Raw data Start Marker

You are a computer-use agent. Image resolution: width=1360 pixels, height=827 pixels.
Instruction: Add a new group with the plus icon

Raw data End Marker
Raw data Start Marker

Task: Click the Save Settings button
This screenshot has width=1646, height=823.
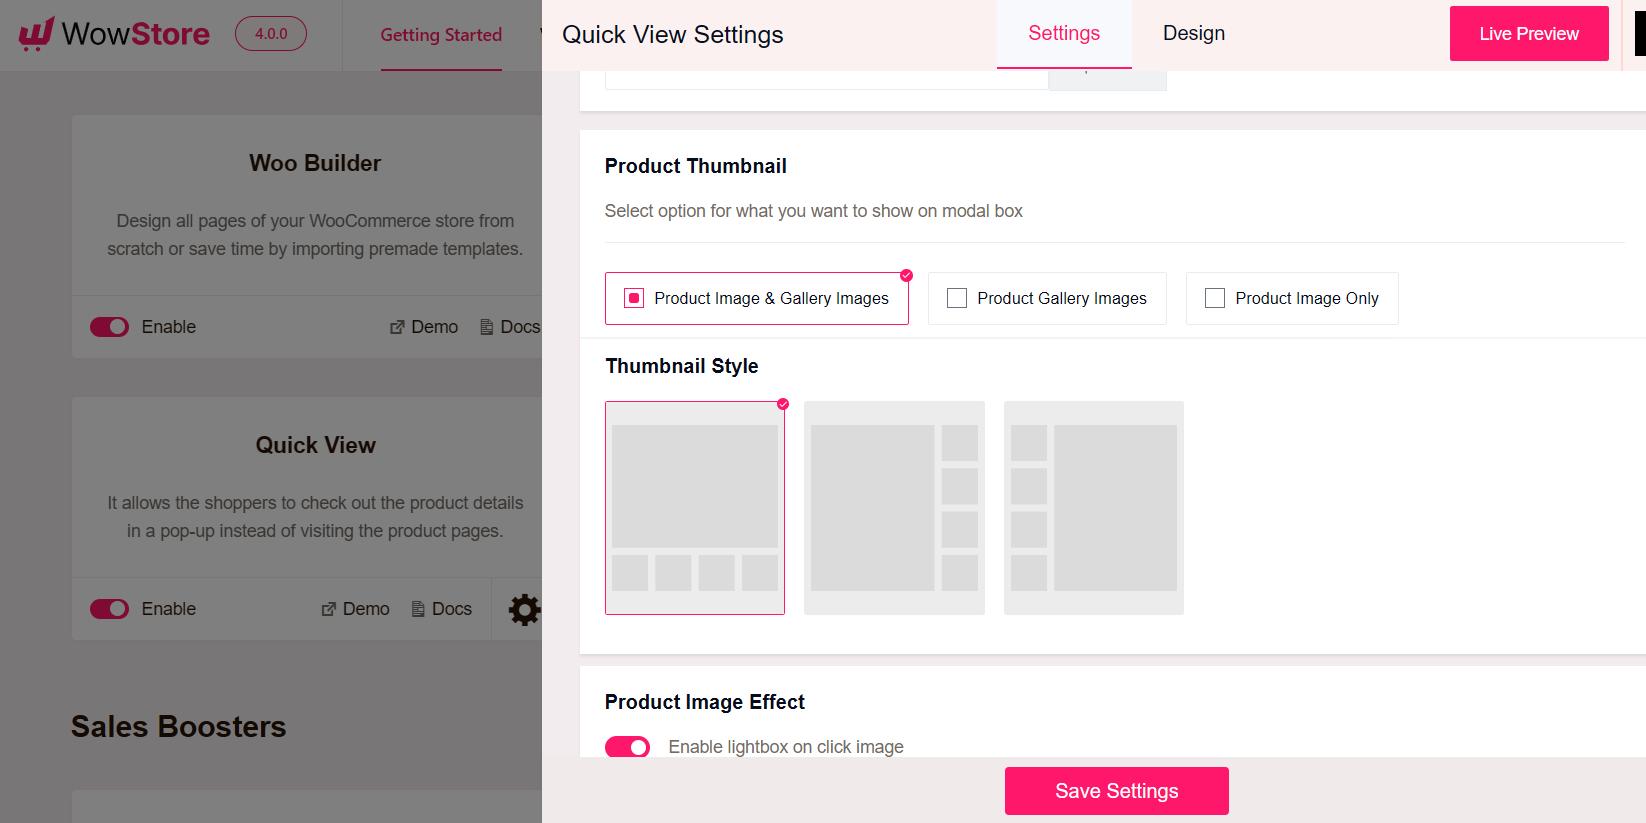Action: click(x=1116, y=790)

Raw data End Marker

Begin at the line that has "You are a computer-use" in the entries above; stop after the line that has "Instruction: Add a". Transcribe exactly those lines and no others.

| Response |
You are a computer-use agent. Image resolution: width=1360 pixels, height=827 pixels.
Instruction: Add a new group with the plus icon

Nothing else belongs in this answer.